De rencontres au café des Amants, en promenades dans leur quartier, à mi-mots les secrets se disent, et les sentiments naissent. Ils n'ont ni âge ni nom, pas même un prénom, ils sont des étrangers qui s'apprivoisent dans les absences de la mémoire et les silences des non-dits.
"Ni l'un ni l'autre, pendant des semaines, ne cherchèrent à démêler leurs sentiments. Ils se retrouvaient avec bonheur, bavardaient des heures durant, se séparaient en riant, certains de se retrouver le lendemain et de reprendre ensemble ce cycle élémentaire."
L'auteur évoque avec beaucoup de pudeur la naissance des sentiments, ce besoin de proximité des corps dans une forme de tendresse absolue, un amour d'une grande pureté.
La maladie la ronge, elle souffre énormément, il veille donc sur elle avec délicatesse et discrétion, jusqu'à décider de la conduire pour un dernier voyage en Suisse, au pays de son enfance, en quête d'un lieu qui l'habite, souvenir heureux ou malheureux, impossible de le savoir vraiment. Il souhaite seulement qu'elle soit sereine. Il est non seulement sa mémoire mais aussi sa force pour l'aider à lutter contre les douleurs violentes qui la terrassent de plus en plus souvent.
"Il ne la quittait pas, il s'occupait d'elle. "Suis-je ton amant ou ton infirmière ?" Les deux, bien sûr, évidemment, mais c'était clair, n'est-ce pas : elle avait besoin d'un amant bien plus que d'une infirmière.
- Vous ne diriez pas ça si vous n'aviez pas d'infirmière. A quoi sert un amant au coeur de la souffrance ?

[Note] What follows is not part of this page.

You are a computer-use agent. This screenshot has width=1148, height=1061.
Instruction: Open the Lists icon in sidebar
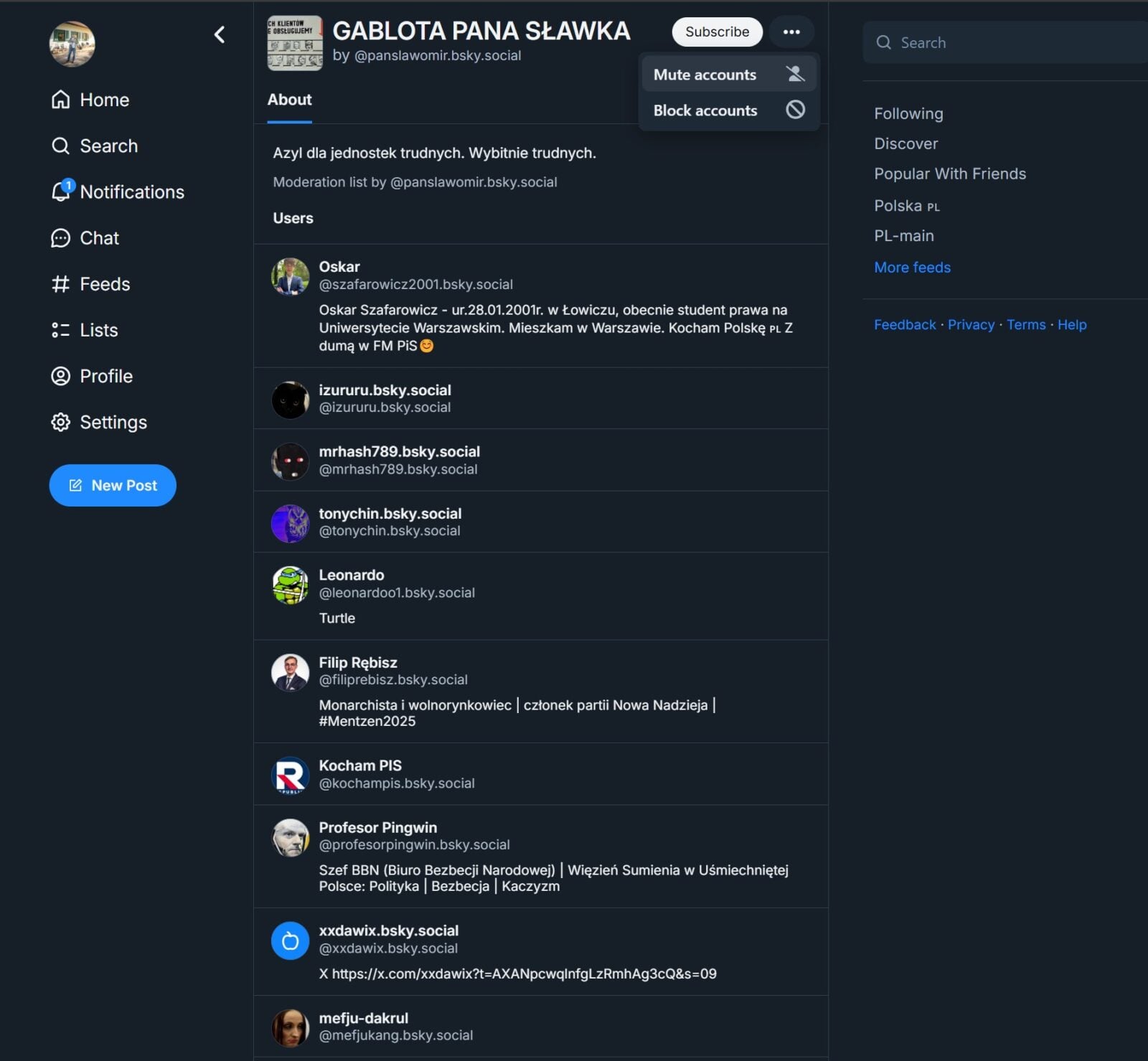61,330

- Il sert plus que nous ne pensez. Il a été, il est encore votre miroir, plus, votre empreinte. Des images fugitives flottent autour de lui, tellement plus belles. Pressez-vous contre lui et vous reprenez forme. Et puis, bien sûr, il vous aime. Car vous m'aimez, n'est-ce pas ?"

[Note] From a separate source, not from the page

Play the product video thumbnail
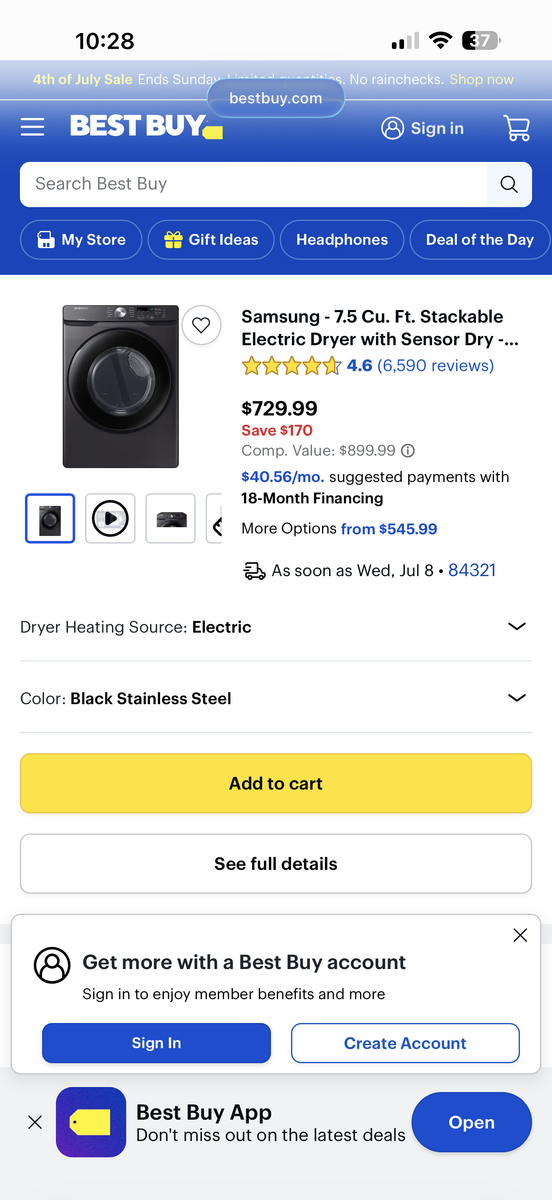This screenshot has height=1200, width=552. (x=110, y=519)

Et cet amour est total, dans un don de soi absolu évoqué par l'auteur avec une infinie pudeur et une très grande délicatesse. L'absence de réelle description des personnages, (ils se dévoilent souvent à nous par le jeu de l'observation de l'autre) l'absence de noms et jusqu'au vouvoiement dont ils ne se départissent jamais font de ce roman une très belle histoire portée par un style d'une grande fluidité rendant les silences palpables sans être pesants et les non-dits limpides, jusqu'à la dernière phrase, au dernier mot "enfin".
"Je découvris, moi qui pensais en avoir fait l'expérience complète au cours de toutes mes années d'isolement, que le silence créait des liens et les multipliait entre ceux qui le respectaient d'une volonté commune, qu'il les enveloppait ensemble, à la fin, d'un feutre que ne traversaient ni la peur ni l'angoisse, qui les réunissait et les protégeait sans entraver leur liberté."

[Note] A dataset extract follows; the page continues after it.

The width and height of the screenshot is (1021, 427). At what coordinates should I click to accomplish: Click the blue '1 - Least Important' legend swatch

Enfin est de ces livres que l'on ferme à regrets, je ne peux que vous inciter à plonger dans l'univers de Paul Andreu. Je garderai pour ma part le souvenir d'un double plaisir, celui des voix de Christiane Cohendy et Dominique Pinon dans leur très belle traversée de ces pages, et celle de ma voix intérieure à ma propre lecture. Dans les deux cas l'émotion a été au rendez-vous, profonde, durable.